Stored records ->
┌──
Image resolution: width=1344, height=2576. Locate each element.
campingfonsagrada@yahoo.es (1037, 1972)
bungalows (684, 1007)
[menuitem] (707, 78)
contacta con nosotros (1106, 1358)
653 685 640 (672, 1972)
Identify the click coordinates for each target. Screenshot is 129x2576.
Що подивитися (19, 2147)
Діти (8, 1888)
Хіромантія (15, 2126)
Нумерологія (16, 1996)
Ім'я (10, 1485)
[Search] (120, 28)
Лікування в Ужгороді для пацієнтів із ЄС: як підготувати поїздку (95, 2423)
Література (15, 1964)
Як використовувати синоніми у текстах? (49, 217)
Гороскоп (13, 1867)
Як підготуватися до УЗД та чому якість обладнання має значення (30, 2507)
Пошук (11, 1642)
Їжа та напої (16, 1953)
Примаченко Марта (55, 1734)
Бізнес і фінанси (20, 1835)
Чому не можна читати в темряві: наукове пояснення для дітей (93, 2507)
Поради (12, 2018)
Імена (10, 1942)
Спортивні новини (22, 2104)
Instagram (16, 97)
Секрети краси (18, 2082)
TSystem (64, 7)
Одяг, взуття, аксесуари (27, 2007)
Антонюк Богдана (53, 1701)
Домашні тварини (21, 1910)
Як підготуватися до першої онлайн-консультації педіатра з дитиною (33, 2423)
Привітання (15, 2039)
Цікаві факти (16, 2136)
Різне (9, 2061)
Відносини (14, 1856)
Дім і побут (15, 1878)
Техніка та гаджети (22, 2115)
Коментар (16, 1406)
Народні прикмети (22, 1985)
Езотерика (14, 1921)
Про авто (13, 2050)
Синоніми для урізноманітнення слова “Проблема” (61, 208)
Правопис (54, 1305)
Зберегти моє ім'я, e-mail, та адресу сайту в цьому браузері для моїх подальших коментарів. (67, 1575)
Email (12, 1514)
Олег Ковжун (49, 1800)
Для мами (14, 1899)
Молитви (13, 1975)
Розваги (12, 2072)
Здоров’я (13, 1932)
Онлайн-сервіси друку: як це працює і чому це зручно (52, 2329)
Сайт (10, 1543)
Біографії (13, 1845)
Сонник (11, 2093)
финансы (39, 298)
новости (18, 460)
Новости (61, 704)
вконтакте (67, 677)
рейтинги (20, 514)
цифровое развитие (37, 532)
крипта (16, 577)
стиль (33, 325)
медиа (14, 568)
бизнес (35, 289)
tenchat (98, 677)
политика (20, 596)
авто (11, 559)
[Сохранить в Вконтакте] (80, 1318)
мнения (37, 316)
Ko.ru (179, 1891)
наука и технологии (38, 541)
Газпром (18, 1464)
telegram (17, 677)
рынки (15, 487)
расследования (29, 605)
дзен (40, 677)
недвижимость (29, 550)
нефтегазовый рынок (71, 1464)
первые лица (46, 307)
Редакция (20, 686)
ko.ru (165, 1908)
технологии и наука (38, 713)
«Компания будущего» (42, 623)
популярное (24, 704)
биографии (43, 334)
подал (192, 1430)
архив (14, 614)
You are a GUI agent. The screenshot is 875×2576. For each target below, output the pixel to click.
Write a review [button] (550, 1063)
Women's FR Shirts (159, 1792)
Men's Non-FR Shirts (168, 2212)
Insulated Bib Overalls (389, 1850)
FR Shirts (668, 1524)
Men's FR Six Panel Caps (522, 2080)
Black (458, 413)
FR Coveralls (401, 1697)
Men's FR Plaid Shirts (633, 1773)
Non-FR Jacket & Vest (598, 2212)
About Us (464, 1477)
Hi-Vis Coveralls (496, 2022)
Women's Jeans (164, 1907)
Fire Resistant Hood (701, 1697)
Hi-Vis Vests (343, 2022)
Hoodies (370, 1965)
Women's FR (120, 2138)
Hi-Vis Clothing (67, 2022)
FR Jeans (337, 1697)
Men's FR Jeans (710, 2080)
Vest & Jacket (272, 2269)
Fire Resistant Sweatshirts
└──
Exercise brief ->
Please transcribe the data exactly from its first line. End with the line that contains "Синоніми для урізноманітнення".

Exercise response ->
Image resolution: width=1344, height=2576. Locate each element.
campingfonsagrada@yahoo.es (1037, 1972)
bungalows (684, 1007)
[menuitem] (707, 78)
contacta con nosotros (1106, 1358)
653 685 640 (672, 1972)
Identify the click coordinates for each target. Screenshot is 129x2576.
Що подивитися (19, 2147)
Діти (8, 1888)
Хіромантія (15, 2126)
Нумерологія (16, 1996)
Ім'я (10, 1485)
[Search] (120, 28)
Лікування в Ужгороді для пацієнтів із ЄС: як підготувати поїздку (95, 2423)
Література (15, 1964)
Як використовувати синоніми у текстах? (49, 217)
Гороскоп (13, 1867)
Як підготуватися до УЗД та чому якість обладнання має значення (30, 2507)
Пошук (11, 1642)
Їжа та напої (16, 1953)
Примаченко Марта (55, 1734)
Бізнес і фінанси (20, 1835)
Чому не можна читати в темряві: наукове пояснення для дітей (93, 2507)
Поради (12, 2018)
Імена (10, 1942)
Спортивні новини (22, 2104)
Instagram (16, 97)
Секрети краси (18, 2082)
TSystem (64, 7)
Одяг, взуття, аксесуари (27, 2007)
Антонюк Богдана (53, 1701)
Домашні тварини (21, 1910)
Як підготуватися до першої онлайн-консультації педіатра з дитиною (33, 2423)
Привітання (15, 2039)
Цікаві факти (16, 2136)
Різне (9, 2061)
Відносини (14, 1856)
Дім і побут (15, 1878)
Техніка та гаджети (22, 2115)
Коментар (16, 1406)
Народні прикмети (22, 1985)
Езотерика (14, 1921)
Про авто (13, 2050)
Синоніми для урізноманітнення слова “Проблема” (61, 208)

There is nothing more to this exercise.